=== Set task ===
Scale the coordinates in the answers by 1.55, rounding each to a whole number with halves rounded up, and rewrite every line with the requests included and all other numbers unchanged. Begin at the start of the data and stop after the line containing "tap(675, 745)".

=== Records supplied ===
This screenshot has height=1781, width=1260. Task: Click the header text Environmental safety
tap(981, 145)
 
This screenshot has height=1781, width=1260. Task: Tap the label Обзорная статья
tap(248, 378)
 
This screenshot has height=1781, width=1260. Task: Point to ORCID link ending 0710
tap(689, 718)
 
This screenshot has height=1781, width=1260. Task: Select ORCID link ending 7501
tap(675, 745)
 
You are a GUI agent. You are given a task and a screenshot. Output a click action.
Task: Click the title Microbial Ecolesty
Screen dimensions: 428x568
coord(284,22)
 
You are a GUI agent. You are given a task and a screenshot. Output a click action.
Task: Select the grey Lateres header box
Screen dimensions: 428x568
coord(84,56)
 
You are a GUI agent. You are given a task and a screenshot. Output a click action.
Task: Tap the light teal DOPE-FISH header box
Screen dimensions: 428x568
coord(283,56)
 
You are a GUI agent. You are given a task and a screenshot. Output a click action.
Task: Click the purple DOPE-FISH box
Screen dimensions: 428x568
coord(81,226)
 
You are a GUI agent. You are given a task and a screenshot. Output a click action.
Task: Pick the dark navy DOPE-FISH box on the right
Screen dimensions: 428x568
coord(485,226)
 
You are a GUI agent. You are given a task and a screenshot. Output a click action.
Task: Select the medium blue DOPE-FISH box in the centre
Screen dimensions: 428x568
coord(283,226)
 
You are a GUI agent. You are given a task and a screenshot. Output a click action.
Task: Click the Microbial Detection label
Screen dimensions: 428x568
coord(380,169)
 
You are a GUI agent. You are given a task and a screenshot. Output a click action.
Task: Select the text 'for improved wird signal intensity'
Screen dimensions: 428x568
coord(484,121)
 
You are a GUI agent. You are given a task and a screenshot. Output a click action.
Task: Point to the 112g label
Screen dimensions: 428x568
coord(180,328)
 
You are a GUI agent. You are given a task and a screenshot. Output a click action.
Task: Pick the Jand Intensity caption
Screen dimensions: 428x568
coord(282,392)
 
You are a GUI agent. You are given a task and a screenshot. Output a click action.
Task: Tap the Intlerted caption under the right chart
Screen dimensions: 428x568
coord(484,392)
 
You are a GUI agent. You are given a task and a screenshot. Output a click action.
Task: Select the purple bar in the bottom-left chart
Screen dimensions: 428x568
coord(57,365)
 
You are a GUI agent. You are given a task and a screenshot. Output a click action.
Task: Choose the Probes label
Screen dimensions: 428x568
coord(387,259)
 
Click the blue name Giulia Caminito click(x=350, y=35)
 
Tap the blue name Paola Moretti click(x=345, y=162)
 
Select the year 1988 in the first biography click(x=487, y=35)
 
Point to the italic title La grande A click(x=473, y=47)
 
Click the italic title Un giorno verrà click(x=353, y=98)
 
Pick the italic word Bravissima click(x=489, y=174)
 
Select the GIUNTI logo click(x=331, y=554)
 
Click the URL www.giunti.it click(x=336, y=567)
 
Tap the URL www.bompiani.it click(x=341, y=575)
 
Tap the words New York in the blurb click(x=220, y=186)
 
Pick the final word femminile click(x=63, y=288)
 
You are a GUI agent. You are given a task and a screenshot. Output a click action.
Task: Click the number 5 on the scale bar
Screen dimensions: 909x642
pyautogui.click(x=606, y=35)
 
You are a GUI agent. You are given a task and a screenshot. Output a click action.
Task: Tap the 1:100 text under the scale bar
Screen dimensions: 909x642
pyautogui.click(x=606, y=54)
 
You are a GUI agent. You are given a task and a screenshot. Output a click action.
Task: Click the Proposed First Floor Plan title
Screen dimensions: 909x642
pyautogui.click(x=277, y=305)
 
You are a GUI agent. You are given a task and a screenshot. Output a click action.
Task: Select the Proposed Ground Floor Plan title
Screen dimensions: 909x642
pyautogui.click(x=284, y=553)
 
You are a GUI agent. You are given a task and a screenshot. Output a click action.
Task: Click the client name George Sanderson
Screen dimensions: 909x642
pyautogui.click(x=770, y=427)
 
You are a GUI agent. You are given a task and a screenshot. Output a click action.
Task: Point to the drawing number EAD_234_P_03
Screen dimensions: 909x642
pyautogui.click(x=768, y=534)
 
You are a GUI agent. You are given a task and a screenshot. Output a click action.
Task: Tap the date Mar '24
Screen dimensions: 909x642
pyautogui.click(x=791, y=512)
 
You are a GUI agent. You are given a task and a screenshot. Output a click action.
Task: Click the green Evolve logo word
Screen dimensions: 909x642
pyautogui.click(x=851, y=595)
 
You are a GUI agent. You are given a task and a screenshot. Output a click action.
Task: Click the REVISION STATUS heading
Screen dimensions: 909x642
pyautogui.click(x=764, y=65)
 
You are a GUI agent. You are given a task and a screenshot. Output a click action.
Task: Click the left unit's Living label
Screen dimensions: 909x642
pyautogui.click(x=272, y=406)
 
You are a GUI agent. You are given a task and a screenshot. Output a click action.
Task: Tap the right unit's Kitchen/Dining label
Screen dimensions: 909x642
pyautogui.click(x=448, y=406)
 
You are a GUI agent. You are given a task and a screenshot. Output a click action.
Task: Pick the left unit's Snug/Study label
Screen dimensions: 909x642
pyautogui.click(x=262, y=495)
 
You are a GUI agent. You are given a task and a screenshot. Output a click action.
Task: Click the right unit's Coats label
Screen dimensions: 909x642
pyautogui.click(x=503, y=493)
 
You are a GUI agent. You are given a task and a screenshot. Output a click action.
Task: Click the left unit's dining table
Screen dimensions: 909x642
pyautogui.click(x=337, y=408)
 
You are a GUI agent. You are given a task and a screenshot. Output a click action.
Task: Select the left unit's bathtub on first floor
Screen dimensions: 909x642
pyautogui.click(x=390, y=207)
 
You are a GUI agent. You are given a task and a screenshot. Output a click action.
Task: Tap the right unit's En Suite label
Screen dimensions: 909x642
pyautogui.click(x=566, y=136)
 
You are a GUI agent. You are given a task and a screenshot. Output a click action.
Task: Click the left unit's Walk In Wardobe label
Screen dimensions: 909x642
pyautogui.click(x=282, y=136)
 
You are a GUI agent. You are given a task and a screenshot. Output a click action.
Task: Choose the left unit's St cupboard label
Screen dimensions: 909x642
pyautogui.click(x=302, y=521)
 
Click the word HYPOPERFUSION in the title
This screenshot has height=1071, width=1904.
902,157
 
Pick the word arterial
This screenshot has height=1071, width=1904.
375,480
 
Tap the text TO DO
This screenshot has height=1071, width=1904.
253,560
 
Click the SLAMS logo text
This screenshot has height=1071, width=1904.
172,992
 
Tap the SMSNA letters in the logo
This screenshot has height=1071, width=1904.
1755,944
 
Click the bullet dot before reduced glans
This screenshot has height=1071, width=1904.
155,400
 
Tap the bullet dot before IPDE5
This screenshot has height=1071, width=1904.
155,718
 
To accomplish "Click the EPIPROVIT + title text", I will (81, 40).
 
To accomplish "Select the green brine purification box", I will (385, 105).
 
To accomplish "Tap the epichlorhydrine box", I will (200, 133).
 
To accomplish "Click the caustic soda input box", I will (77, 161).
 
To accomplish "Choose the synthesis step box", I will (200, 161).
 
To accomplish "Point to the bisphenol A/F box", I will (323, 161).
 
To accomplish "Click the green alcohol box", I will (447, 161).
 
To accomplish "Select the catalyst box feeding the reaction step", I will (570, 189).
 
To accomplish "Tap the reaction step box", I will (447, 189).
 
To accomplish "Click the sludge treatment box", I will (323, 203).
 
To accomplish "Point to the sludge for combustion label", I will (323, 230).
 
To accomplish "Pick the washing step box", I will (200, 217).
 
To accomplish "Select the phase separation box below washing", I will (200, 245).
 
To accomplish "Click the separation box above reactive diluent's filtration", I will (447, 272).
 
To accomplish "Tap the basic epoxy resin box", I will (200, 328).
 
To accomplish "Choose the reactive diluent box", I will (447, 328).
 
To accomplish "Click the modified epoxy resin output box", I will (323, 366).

=== Reply ===
This screenshot has height=1781, width=1260. Task: Click the header text Environmental safety
tap(1521, 225)
 
This screenshot has height=1781, width=1260. Task: Tap the label Обзорная статья
tap(384, 586)
 
This screenshot has height=1781, width=1260. Task: Point to ORCID link ending 0710
tap(1068, 1113)
 
This screenshot has height=1781, width=1260. Task: Select ORCID link ending 7501
tap(1046, 1155)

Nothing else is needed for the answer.